BOULDER, Colo. – Boulder Brands, Inc.’s efforts to realign its organization, focus on operational effectiveness and stabilize sales resulted in improved results in the third quarter. Net income in the quarter ended Sept. 30 was $354,000, equal to 1 cent per share on the common stock, which compared with a loss of $132,159,000 in the same period a year ago. Sales totaled $132,917,000, which compared with $133,865,000 a year ago.
|Jim Leighton, interim CEO of Boulder Brands
“During last quarter’s call, I outlined our actions to improve our financial results and build a healthier, long-term sustainable growth platform,” Jim Leighton, interim CEO and COO, said during a Nov. 5 conference call with analysts. “This includes one, being more efficient with our overall cost structure. Two, be more effective in managing our brands, products and channels. And three, becoming more balanced and efficient with our marketing programs. Since we announced our restructuring and a reduction in cash G&A, I’m pleased with our progress and our initial results give us confidence in our initiatives.”
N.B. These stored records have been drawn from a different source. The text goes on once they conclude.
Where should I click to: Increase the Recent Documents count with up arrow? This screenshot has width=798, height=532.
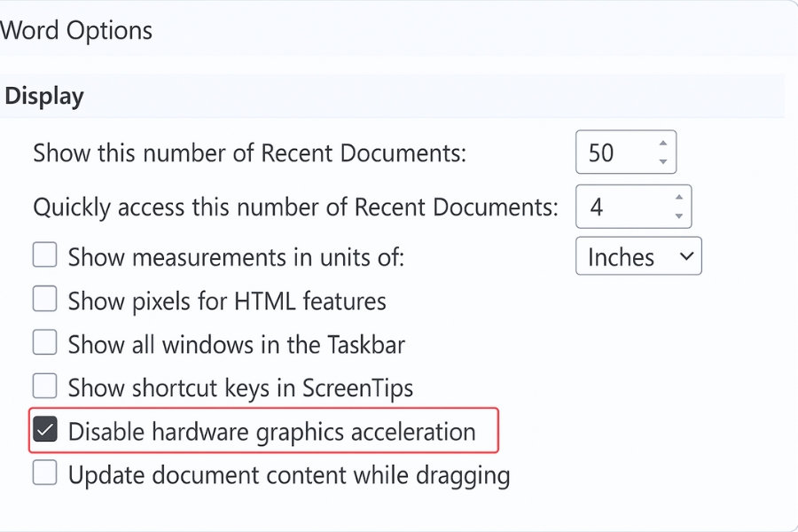[662, 143]
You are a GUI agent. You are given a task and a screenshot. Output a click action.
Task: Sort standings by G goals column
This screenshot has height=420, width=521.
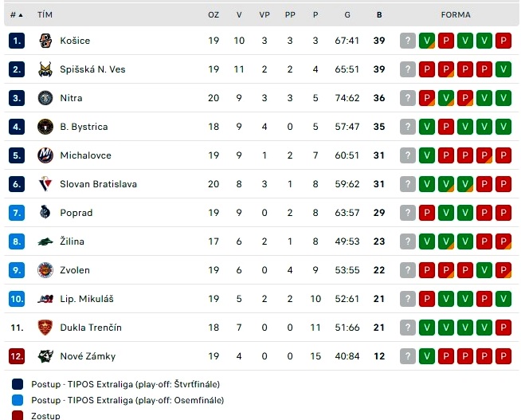pos(347,15)
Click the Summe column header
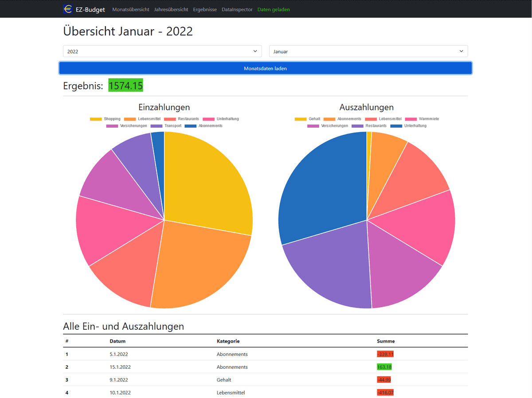532x398 pixels. (386, 341)
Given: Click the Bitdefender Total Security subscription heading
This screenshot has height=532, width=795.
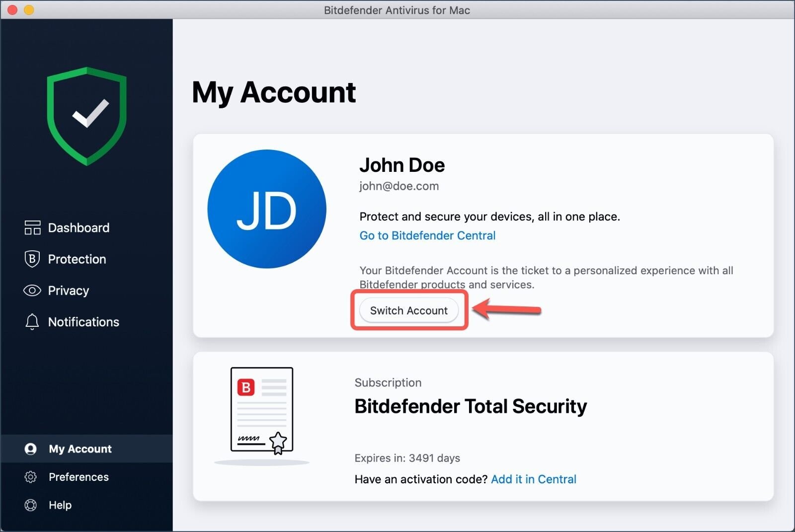Looking at the screenshot, I should [471, 406].
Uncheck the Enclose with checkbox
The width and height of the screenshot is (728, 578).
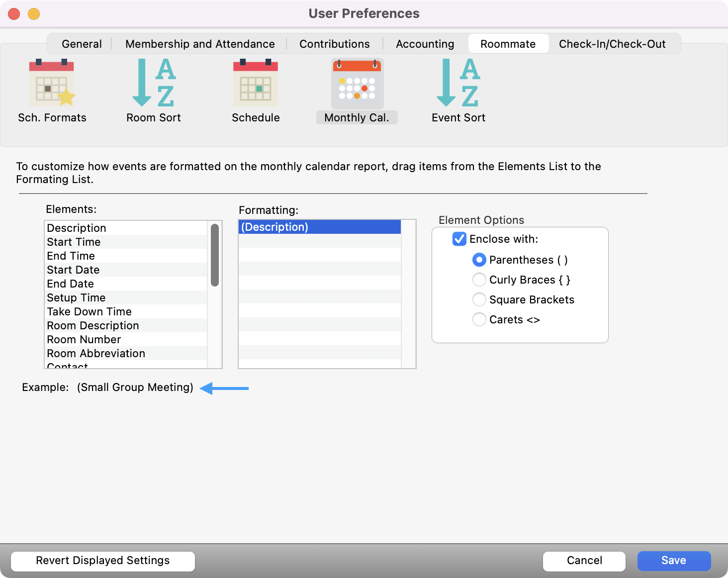pyautogui.click(x=459, y=239)
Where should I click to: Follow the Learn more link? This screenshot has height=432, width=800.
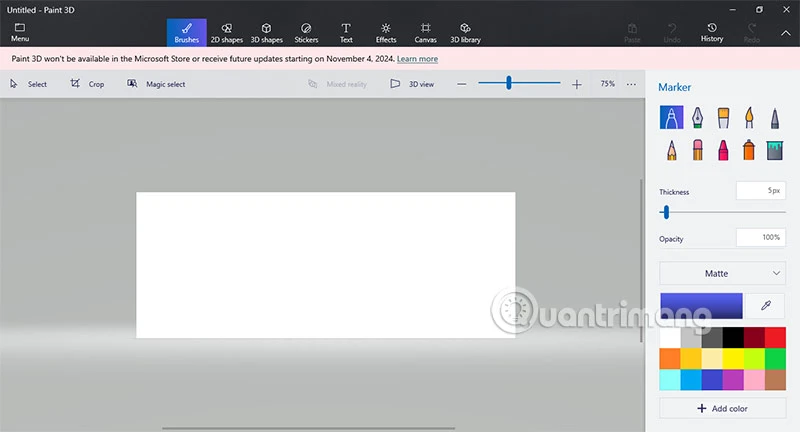[x=417, y=59]

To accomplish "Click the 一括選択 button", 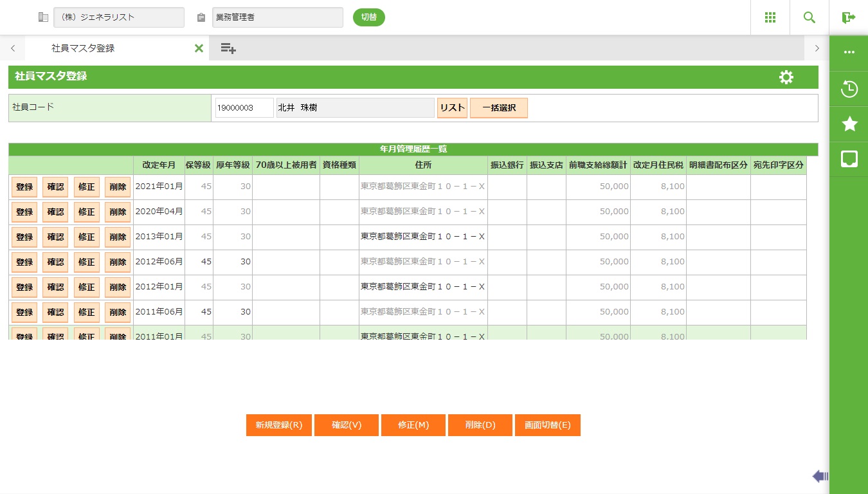I will coord(498,108).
Leighton reviewed the impact of each of Boulder’s prioritized initiatives, starting with the company’s focus on long-term overall profitability and cost structure.
“We continue to improve our operations with efforts, including, but not limited to, outsourcing specific manufacturing to co-packers where we can gain savings, increase the efficiency of our four North American plants and improving upon our supply chain from a service, quality and cost perspective,” he said. “With these opportunities, although they’re long term in nature, we are well on our way to implementing them and have already begun to see the benefits and should continue to see more favorable results in 2016.”
The company also has focused managing its portfolio more effectively and finding the right channels for growth, he said. To that end, Leighton said Boulder discontinued Level Life in the third quarter because it was “small in size and less strategic to our overall vision.” The company also has identified several items for stock-keeping unit rationalization during 2016.
“Portfolio optimization will become a core process competency at Boulder Brands,” he said.
On the innovation front, Boulder during the third quarter introduced EVOL Cups in Target stores with 12 SKUs across three platforms.
“This new frozen food format leverages the way many consumers want to eat,” Leighton said. “Smaller portion meals with unique ingredients that are portable, convenient and tastes great. The three EVOL portable cup platforms include veggie, fajita and breakfast scrambles.”
Boulder during the third quarter introduced EVOL Cups in Target stores with 12 SKUs across three platforms.
Finally, the company is taking a twofold approach to being more balanced and effective in marketing. First, Leighton said Boulder is investing toward having a better understanding of its consumers and the roles brands play in their lives.
“This will help provide us with the insights and inform long-term brand strategy positioning,” he said.
Second, and more near term in nature, Boulder is being more disciplined and efficient in its spending.
“We’ve intentionally focused back half marketing funds against our key brands, across key categories, among our top retailers,” he explained. “Specifically, we have been diligently validating our initial consumer research in programs to give us confidence before we roll out more broadly. Our approach will be to activate velocity using tactics like regional FSIs, digital coupon, in-store sampling and merchandising to help support existing distribution. These programs began in November and will ramp up significantly in December and into 2016.
“We are extremely focused on improving velocities in key categories through effective retail and consumer programs, as well as renovation and innovation and pricing and merchandising strategies. Where implemented, these strategies are already having a positive impact in velocities for several of our key categories.”
For the nine months ended Sept. 30, Boulder posted a loss of $1,150,000, which compared with a loss of $128,897,000 in the same period a year ago. Sales for the nine-month period were $379,634,000, down from $388,065,000.